In this Court of Chancery Decision, Vice Chancellor Lamb decided the advancement rights of a former and a current director of a Delaware corporation in connection with defending threatened and pending fiduciary duty claims asserted by the corporation. The corporation initially attempted to interject the fiduciary duty claims in a 220 action brought by the current director; but, after the Court denied that attempt, the corporation later brought the claims in a separate action. Before the fiduciary duty claims were brought by the corporation, the board of directors amended the bylaws to remove the word “former” from its definition of the directors entitled to advancement.

First, the Court determined that the former director was not entitled to advancement. The former director argued that his rights in the pre-amendment bylaws, which granted former directors the right to advancement, vested before the adoption of the amendment. The Court rejected this argument and held that, because the former director was not named as a defendant before the corporation amended its bylaws (nor was there any evidence that the corporation was even contemplating claims against him), his rights under the re-amendment bylaws had not been triggered.

Second, the Court held that the current director was entitled to advancement. The current director sought advancement of fees in connection with defending the corporation’s motion to amend the Section 220 Action and the advancement of fees incurred after the corporation filed its separate fiduciary duty claims. Despite the fact that the Court denied the corporation’s motion to amend its answer in the 220 Action, the corporation continued to investigate the fiduciary duty claims in the context of the 220 Action to support the claims it intended to raise in the separate action. Pursuant to the corporation’s bylaws, a director is entitled to advancement in connection with “defending any threatened or pending Proceeding.” The bylaws prohibit advancement “in connection with any Proceeding against the Corporation … provided, however, that this prohibition shall not apply to a counterclaim, cross-claim or third-party claim brought in any Proceeding.” Because the corporation continued to investigate the fiduciary duty claims during the course of the 220 Action even after denial of the motion to amend, the Court found that the fiduciary duty claims against the current director were “unquestionably threatened” at that time.

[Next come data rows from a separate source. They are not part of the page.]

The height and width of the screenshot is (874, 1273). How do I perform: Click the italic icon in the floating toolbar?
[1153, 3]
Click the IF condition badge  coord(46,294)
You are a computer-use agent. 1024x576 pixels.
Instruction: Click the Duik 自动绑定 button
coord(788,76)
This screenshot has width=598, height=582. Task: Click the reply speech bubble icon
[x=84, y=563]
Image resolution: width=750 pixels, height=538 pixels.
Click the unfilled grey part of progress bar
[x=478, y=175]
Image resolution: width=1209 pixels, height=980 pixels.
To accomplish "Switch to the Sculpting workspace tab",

Accordingly, the Court held that the current director was entitled to advancement of fees (including prejudgment interest) in connection with defending the fiduciary duty claims in the 220 Action and the separate action filed by the corporation.

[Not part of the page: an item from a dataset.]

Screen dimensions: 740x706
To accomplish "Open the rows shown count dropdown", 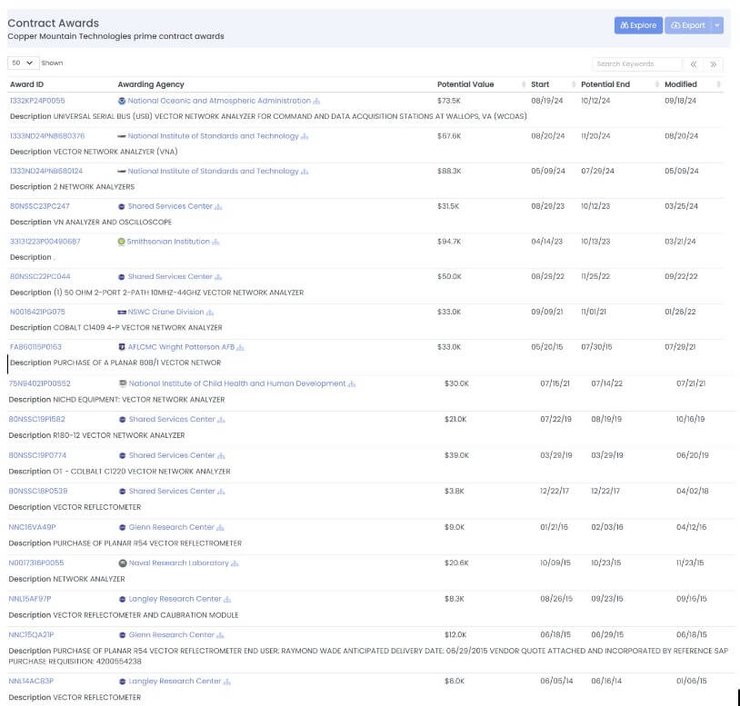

Finally, the Court considered whether a director has standing to seek advancement under one agreement while receiving advancement pursuant to another agreement. In this case, both the former and current director served on the board as the designee of Steel Investment Company (“Steel”), a 33% stockholder in the corporation. Steel advanced costs to both of them for the 220 Action and the corporation’s fiduciary duty action on a voluntary basis. The Court distinguished the recent decision in Levy v. HLI Operating Company, Inc., 924 A.2d 220 (Del. Ch. 2007), and held that there was no loss of standing. Unlike the case in Levy, Steel was not obligated to advance any of the costs. The Court held that the voluntary nature of Steel’s advancement established standing for two reasons: (1) there was no assurance that plaintiff would not sustain any actual out-of-pocket loss as Steel could cease advancement at any time; and (2) to hold otherwise would inequitably reward the corporation for failing to discharge its advancement obligations.